What the task requires
Reproduce the entries that follow verbatim, down to the final line.

Dataset entries:
= Beginning of Section =

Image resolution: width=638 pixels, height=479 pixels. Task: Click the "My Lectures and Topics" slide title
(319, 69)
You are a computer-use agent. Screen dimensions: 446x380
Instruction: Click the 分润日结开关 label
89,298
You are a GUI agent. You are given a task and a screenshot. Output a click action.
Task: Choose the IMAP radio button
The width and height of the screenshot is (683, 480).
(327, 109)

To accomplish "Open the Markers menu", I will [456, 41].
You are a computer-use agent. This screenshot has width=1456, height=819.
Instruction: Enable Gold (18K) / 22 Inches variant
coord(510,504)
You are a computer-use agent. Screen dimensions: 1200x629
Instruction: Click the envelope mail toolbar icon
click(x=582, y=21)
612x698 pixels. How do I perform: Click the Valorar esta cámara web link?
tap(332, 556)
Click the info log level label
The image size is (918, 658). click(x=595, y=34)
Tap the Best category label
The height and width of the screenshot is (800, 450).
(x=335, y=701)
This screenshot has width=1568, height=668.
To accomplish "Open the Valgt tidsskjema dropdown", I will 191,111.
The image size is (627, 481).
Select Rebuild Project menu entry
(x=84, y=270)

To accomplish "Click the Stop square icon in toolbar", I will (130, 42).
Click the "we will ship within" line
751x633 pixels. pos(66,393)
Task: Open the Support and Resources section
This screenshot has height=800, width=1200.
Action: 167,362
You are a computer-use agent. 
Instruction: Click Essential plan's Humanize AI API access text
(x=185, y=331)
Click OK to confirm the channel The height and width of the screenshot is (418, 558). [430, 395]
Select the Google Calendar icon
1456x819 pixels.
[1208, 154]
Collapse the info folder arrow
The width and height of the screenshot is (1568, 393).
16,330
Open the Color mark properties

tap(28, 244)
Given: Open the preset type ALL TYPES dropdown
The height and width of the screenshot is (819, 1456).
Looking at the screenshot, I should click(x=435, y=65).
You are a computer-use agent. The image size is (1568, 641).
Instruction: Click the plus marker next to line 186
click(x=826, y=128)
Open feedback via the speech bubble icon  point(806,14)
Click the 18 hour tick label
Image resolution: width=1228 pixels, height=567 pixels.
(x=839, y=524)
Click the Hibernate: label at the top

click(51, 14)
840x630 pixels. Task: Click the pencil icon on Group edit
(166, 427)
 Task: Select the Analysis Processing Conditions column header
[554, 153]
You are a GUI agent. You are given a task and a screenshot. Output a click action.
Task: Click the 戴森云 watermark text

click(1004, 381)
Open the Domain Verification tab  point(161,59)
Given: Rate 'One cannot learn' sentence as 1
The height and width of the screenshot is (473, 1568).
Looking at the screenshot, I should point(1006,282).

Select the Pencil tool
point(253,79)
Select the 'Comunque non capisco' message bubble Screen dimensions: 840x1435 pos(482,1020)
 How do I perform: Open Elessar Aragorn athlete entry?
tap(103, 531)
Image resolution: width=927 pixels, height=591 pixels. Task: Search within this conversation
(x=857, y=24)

= End of Section =

Answer space
Image resolution: width=638 pixels, height=479 pixels. Task: Click the "My Lectures and Topics" slide title
(319, 69)
You are a computer-use agent. Screen dimensions: 446x380
Instruction: Click the 分润日结开关 label
89,298
You are a GUI agent. You are given a task and a screenshot. Output a click action.
Task: Choose the IMAP radio button
The width and height of the screenshot is (683, 480).
(327, 109)

To accomplish "Open the Markers menu", I will [456, 41].
You are a computer-use agent. This screenshot has width=1456, height=819.
Instruction: Enable Gold (18K) / 22 Inches variant
coord(510,504)
You are a computer-use agent. Screen dimensions: 1200x629
Instruction: Click the envelope mail toolbar icon
click(x=582, y=21)
612x698 pixels. How do I perform: Click the Valorar esta cámara web link?
tap(332, 556)
Click the info log level label
The image size is (918, 658). click(x=595, y=34)
Tap the Best category label
The height and width of the screenshot is (800, 450).
(x=335, y=701)
This screenshot has width=1568, height=668.
To accomplish "Open the Valgt tidsskjema dropdown", I will 191,111.
The image size is (627, 481).
Select Rebuild Project menu entry
(x=84, y=270)

To accomplish "Click the Stop square icon in toolbar", I will (130, 42).
Click the "we will ship within" line
751x633 pixels. pos(66,393)
Task: Open the Support and Resources section
This screenshot has height=800, width=1200.
Action: 167,362
You are a computer-use agent. 
Instruction: Click Essential plan's Humanize AI API access text
(x=185, y=331)
Click OK to confirm the channel The height and width of the screenshot is (418, 558). [430, 395]
Select the Google Calendar icon
1456x819 pixels.
[1208, 154]
Collapse the info folder arrow
The width and height of the screenshot is (1568, 393).
16,330
Open the Color mark properties

tap(28, 244)
Given: Open the preset type ALL TYPES dropdown
The height and width of the screenshot is (819, 1456).
Looking at the screenshot, I should click(x=435, y=65).
You are a computer-use agent. The image size is (1568, 641).
Instruction: Click the plus marker next to line 186
click(x=826, y=128)
Open feedback via the speech bubble icon  point(806,14)
Click the 18 hour tick label
Image resolution: width=1228 pixels, height=567 pixels.
(x=839, y=524)
Click the Hibernate: label at the top

click(51, 14)
840x630 pixels. Task: Click the pencil icon on Group edit
(166, 427)
 Task: Select the Analysis Processing Conditions column header
[554, 153]
You are a GUI agent. You are given a task and a screenshot. Output a click action.
Task: Click the 戴森云 watermark text

click(1004, 381)
Open the Domain Verification tab  point(161,59)
Given: Rate 'One cannot learn' sentence as 1
The height and width of the screenshot is (473, 1568).
Looking at the screenshot, I should point(1006,282).

Select the Pencil tool
point(253,79)
Select the 'Comunque non capisco' message bubble Screen dimensions: 840x1435 pos(482,1020)
 How do I perform: Open Elessar Aragorn athlete entry?
tap(103, 531)
Image resolution: width=927 pixels, height=591 pixels. Task: Search within this conversation
(x=857, y=24)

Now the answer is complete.